Saved data entries:
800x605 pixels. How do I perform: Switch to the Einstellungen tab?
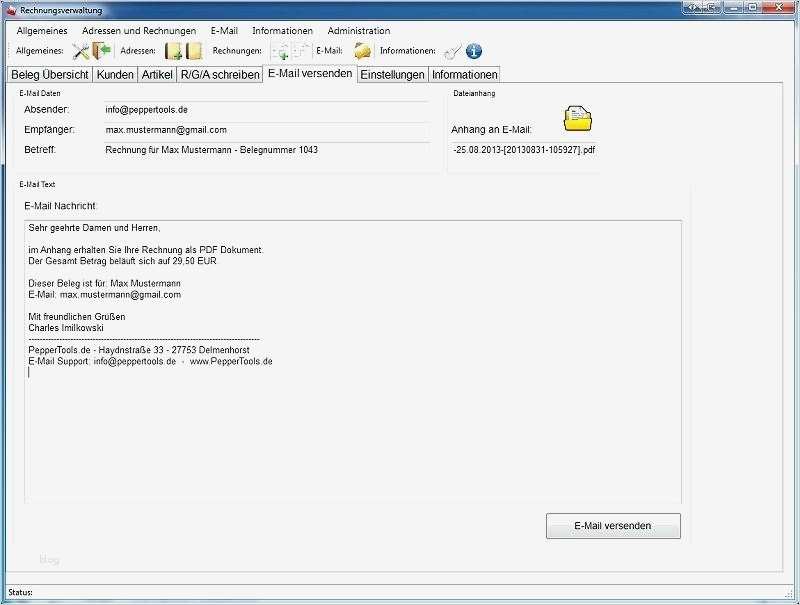tap(392, 73)
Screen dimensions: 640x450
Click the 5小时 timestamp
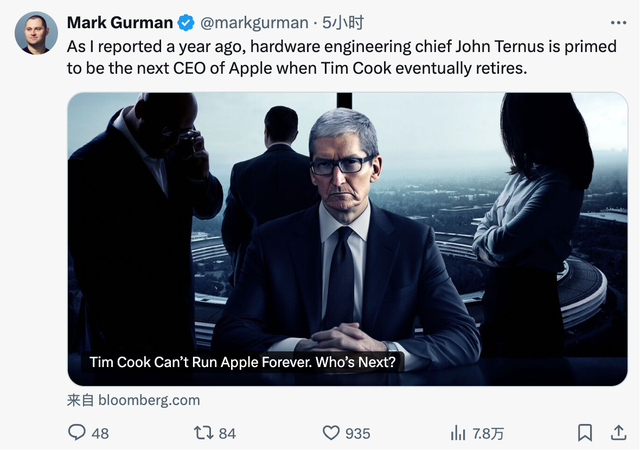click(x=324, y=22)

### WHAT YOU ARE ASKED TO DO:
Without the pictures, return the records above exactly as written.

### WRITTEN ANSWER:
800x605 pixels. How do I perform: Switch to the Einstellungen tab?
tap(392, 73)
Screen dimensions: 640x450
Click the 5小时 timestamp
click(x=324, y=22)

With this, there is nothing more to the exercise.